O livro traz, além de poemas, textos sobre Raul Brandão, Roberto e Carlos de Mesquita, António Nobre, Vitorino Nemésio, Alfred Lewis, e uma prosa evocativa da inquieta vida literária de Ponta Delgada nos anos 40 do século passado, em torno do jornal “A Ilha”. Na nota de badana, Luís Maciel, presidente da Câmara Municipal das Lajes das Flores, refere-se à justiça de celebrar Pedro da Silveira, uma “figura maior do concelho”, sublinhando, em apontamento oportuno, que chegou a altura de festejar aí, de um modo inteiro e empenhado, um autor que não teve uma relação pacífica com as Flores. Como aconteceu e acontece com tantos autores com o sítio onde nasceram e cresceram. Uma relação problemática com a sua terra é uma condição frequente dos escritores que se prezam. O amor tem sempre o seu reverso perante os engulhos criados pelos auto-empossados donos do pedaço. Além disso, admita-se, para além das pulsões hagiográficas, os escritores têm, em geral, um feitiozinho tramado – são em geral seres imperfeitos e contingentes, cheios de neblinas interiores. Era o caso.

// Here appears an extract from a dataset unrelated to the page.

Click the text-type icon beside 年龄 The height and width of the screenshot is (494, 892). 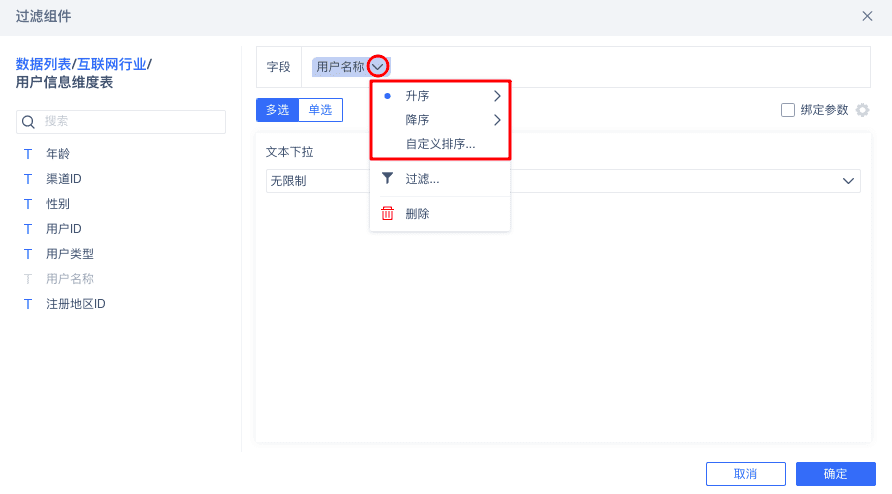(x=28, y=154)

Tenho pensado no assunto: é importante que as comemorações, entre importantes placas e medalhas, não resvalem para tudo aquilo que o autor deplorava: a empáfia, a artificiosa solenidade, o ego  sobre a obra. Numa palavra bem portuguesa: a cagança. Pedro da Silveira só será condignamente celebrado se houver, mesmo que por instantes, algum do espírito anarquista que sempre manteve, apesar de ter frequentado meios literários e ter trabalhado, com imensíssimo rigor, na Biblioteca Nacional. Se há algo que marca a sua literatura – e ao ler o livro relembrei isso – é a ausência de literatice. Jacques Brel disse uma vez: “Não façam de mim estátua”. Pedro da Silveira reconhecer-se-ia neste desabafo.

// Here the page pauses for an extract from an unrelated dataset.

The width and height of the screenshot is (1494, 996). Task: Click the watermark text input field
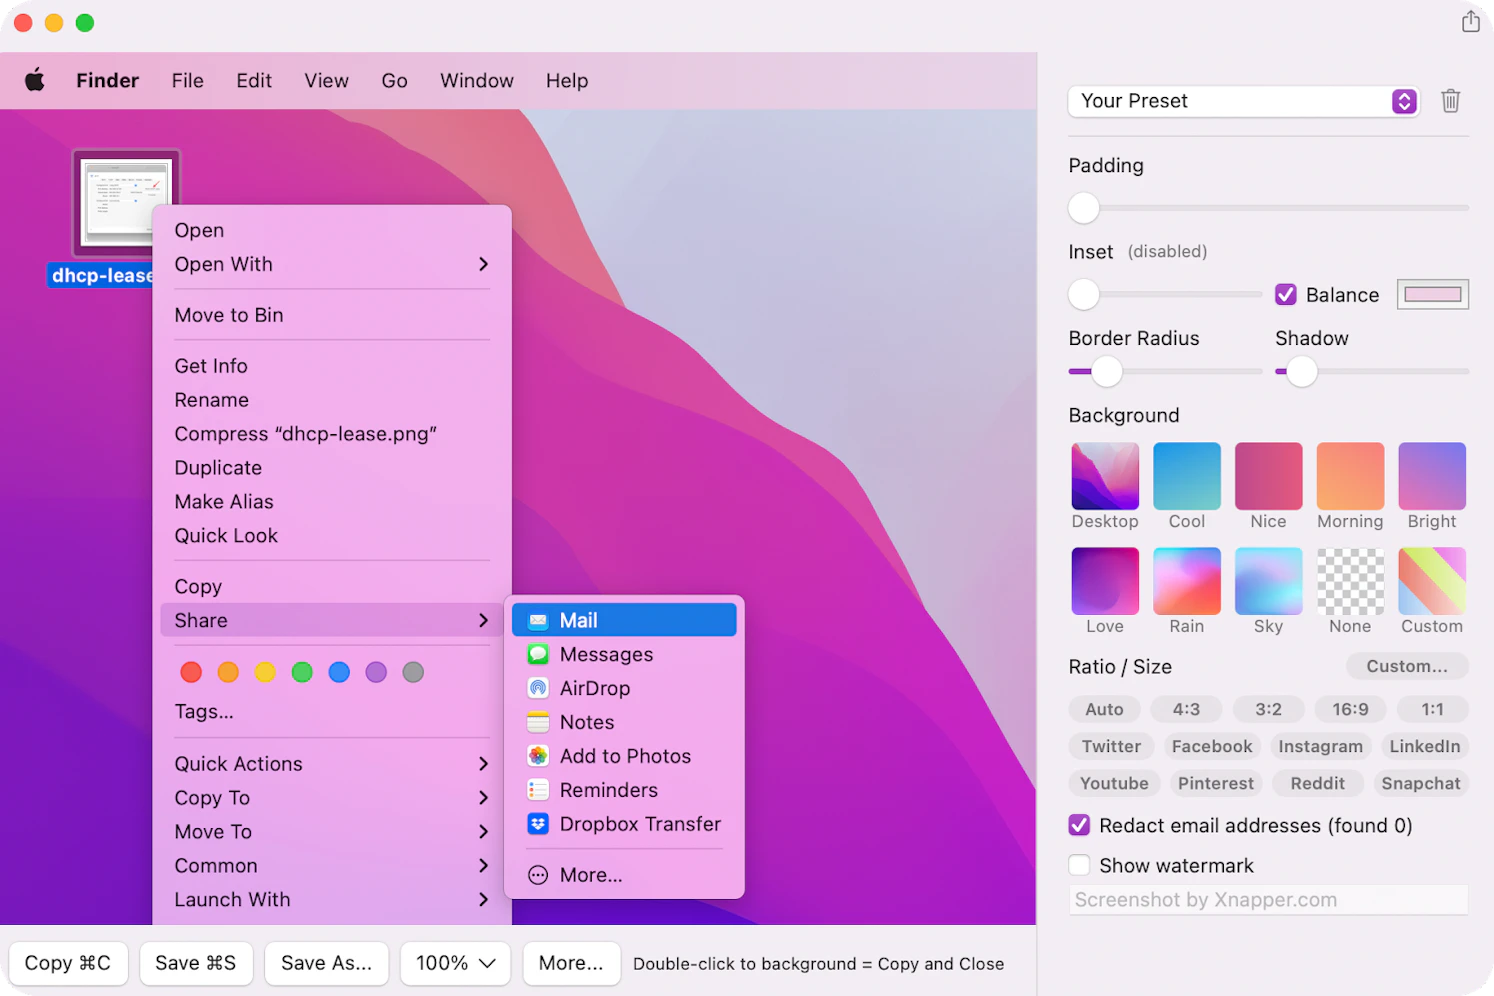[x=1268, y=900]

Outra figura pouco dada a petulâncias, mas num registo mais sóbrio do que o autor de “A Ilha e o Mundo”, foi Norberto Ávila, que morreu há dois dias. Terceirense com uma ligação intensa a São Jorge, é alguém que, pela sua viva produção na área do teatro – género pouco praticado em Portugal -, merecia outro reconhecimento, sobretudo na sua casa insular (houve uma excepção importante – em 2016, nos Colóquios da Lusofonia).

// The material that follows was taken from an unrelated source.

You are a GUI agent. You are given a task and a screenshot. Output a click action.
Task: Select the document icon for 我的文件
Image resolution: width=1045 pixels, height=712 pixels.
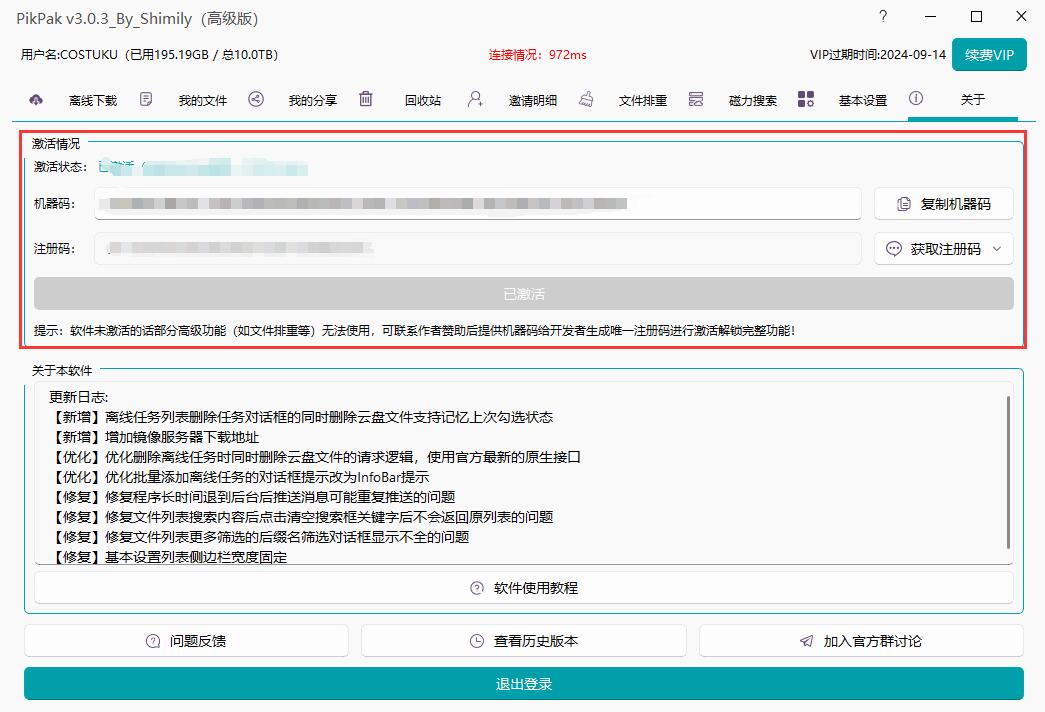pos(147,99)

A tradução foi outro dos seus gestos decisivos. Não é qualquer um que traduz autores tão distintos quanto Shakespeare, Tennessee Williams e Fassbinder. A sua prosa também é um regalo para quem aprecia uma ficção ritmada e dada ao pícaro – pude comprová-lo ao ler o conto publicado na terceira edição da Grotta: “”O Lastimoso Caso de Valentino e Passareta”. Não façamos também de Norberto Ávila uma estátua – ele que, mesmo nunca abrandando o seu talento e o seu esforço, foi tão pouco valorizado em vida.